Whether you're evaluating Prismatic or any other SaaS business, understanding how to read and interpret a SOC 2 report is crucial to making informed decisions.
This post aims to demystify SOC 2 reports, providing you with the insights needed to discern the quality and transparency of these documents. As an insider with nearly three decades of IT and cybersecurity experience, I'm sharing my expertise to help you navigate the complexities of SOC 2 reports effectively.
I'll cover the key elements of a SOC 2 report, highlight potential red flags, and offer practical advice on what to look for. You'll be better equipped to assess the security posture of any SaaS provider, ensuring that you choose partners who prioritize security and compliance.
If you already understand SOC 2 reports and Trust Services Criteria well, you can skip to the sections on Evaluating the applicable Trust Services Criteria and related controls and Common gotchas and red flags for the details on how SOC 2 reports vary and how that might affect your decision-making process.
Overview of SOC 2 reports
SOC 2 reports are essential tools for evaluating the security and compliance of service organizations, particularly in the SaaS industry. These reports, issued by independent auditors, assess how well a company protects data and adheres to industry standards, helping businesses make informed decisions when choosing a partner.
SOC 2 reports are either Type I or Type II:
- Type I reports focus on the suitability of the design of controls at a specific point in time. This report answers the question: Are the necessary controls in place and appropriately designed to achieve the desired outcomes?
- Type II reports, on the other hand, go a step further by evaluating the operating effectiveness of those controls over a specified period, typically ranging from six months to a year. This report answers the question: Do the controls function as intended over time?
The distinction between Type I and Type II is crucial.
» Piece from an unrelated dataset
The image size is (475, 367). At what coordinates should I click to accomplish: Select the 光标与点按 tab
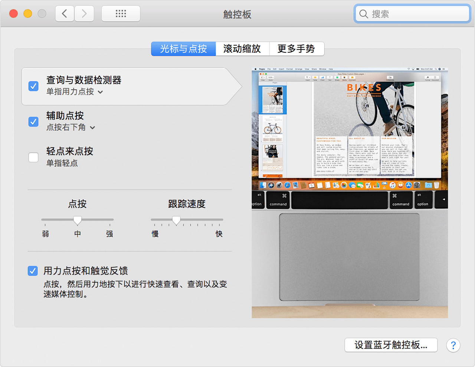183,49
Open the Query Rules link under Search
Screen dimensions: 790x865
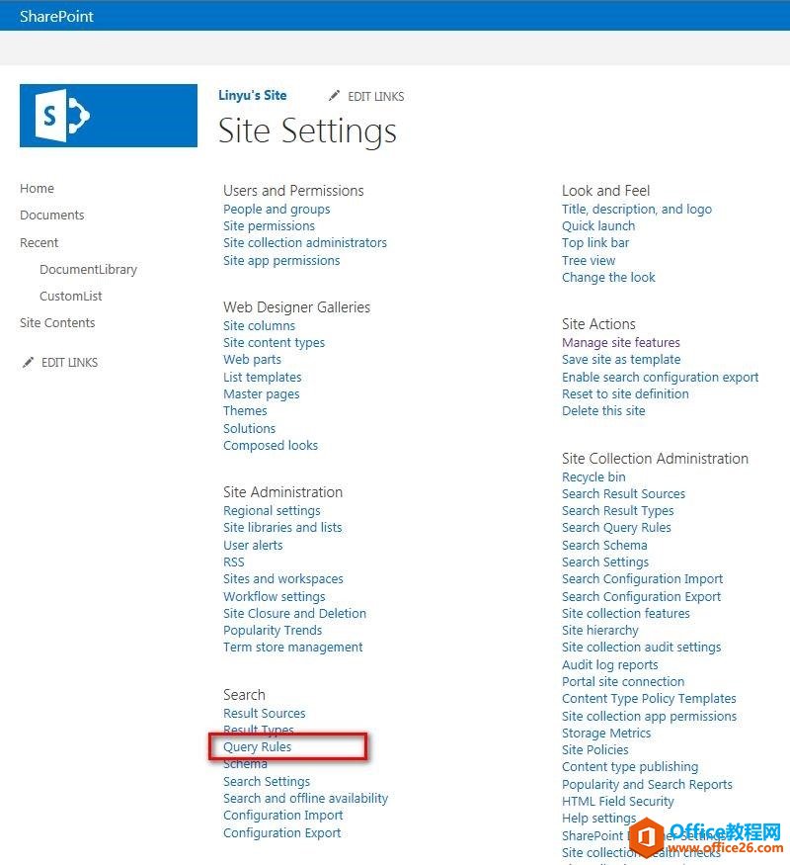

While a Type I report can give an initial level of assurance that the proper controls are in place, a Type II report proves that those controls are not only present but consistently effective.
Key sections of a SOC 2 report and Trust Services Criteria
Let's consider each section and subsection of a SOC 2 report in detail, including what you should expect to find in them.
- Independent Service Auditor's Report: The auditor's professional opinion regarding the effectiveness of the controls. Look for a clear and unqualified opinion indicating that the controls function as intended.
- Management's Assertion: Management's understanding of the system and the controls in place. Look for consistency with the auditor's findings and completeness in describing the system.
- Description of the System: An overview of the services, commitments, and requirements that define the system. Look for a comprehensive description that aligns with your understanding of the service.
- Services Provided: The specific services or products the organization offers. Look for clarity regarding what is being delivered and its relevance to your needs.
- Principal Service Commitments: Promises about security and other criteria, often in SLAs. Look for specific commitments that match your expectations and requirements.
- System Requirements: Technical and operational needs to deliver the services. Look for assurance that the system requirements support the stated services and commitments.
- Applicable Trust Services Criteria & Related Controls: The relevant criteria and controls ensuring security and compliance. Look for detailed controls that effectively address each relevant Trust Services Criterion.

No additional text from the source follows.